Lizzy cries too. It doesn't matter if i rock her, music on, music off, daddy rocks her, i nurse her, in bed, out of bed, in sling... etc etc etc. When she realizes that she is going to sleep she starts to cry and if i stop the process and get her playing she will be happy again.
There are a few things that work (most of the time) for us.

Firstly, nursing. Either in the chair and then being carried to bed or in bed after she has fussed enough to allow me to lay her in the bed and nurse her.

Secondly, and the most important is that i have learned (only recently, at 1 yr old) that i need to put her to sleep before she has shown me any sings of being tired. So i mostly go by the clock








Once she has been awake for 4.5 hours in the morning i get her ready for a nap. Every night right at 8 i start rocking her to sleep regardless of what state she seems to be in. This usually works... and liek i said it's only recently that i figured this out so maybe it's a coincidence nad is just a developmental stage she has outgrown.

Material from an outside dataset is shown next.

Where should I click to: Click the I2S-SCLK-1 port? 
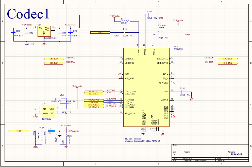(94, 107)
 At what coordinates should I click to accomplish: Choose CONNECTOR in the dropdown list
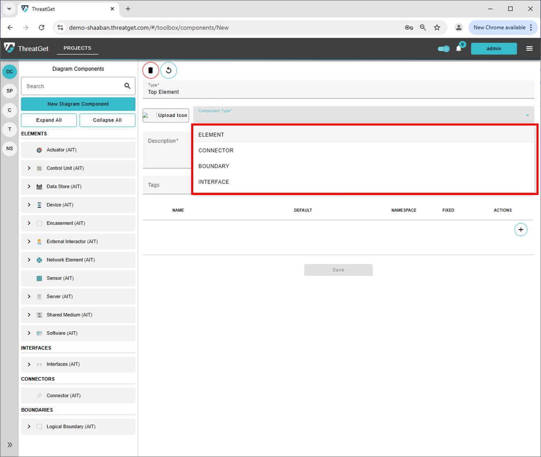[x=216, y=150]
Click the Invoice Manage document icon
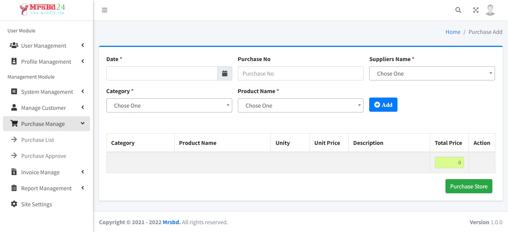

The other thing that is most helpful is putting soothing music on and rocking her while showing her pictures on the computer. The music puts her to sleep and the pictures trick her into thinking that we are still playing and disguise from her tha ti am trying to get her asleep.

I haven't done any research on this but i feel like sometimes she wants to cryto release some of her feelings from the day and unwind a bit... still i do my best to not let her cry... when she does i pretty much am like you described... tuned out, patting her back. She takes a lot in during the day and i think she just has trouble transitioning to a relaxed mindframe and shutting off her brain.

good luck, i hope you find the help you need. And don't feel bad if you do just cry in arms, sometimes you don't have a choice. babies cry!


----------



## bellacymom (Apr 3, 2008)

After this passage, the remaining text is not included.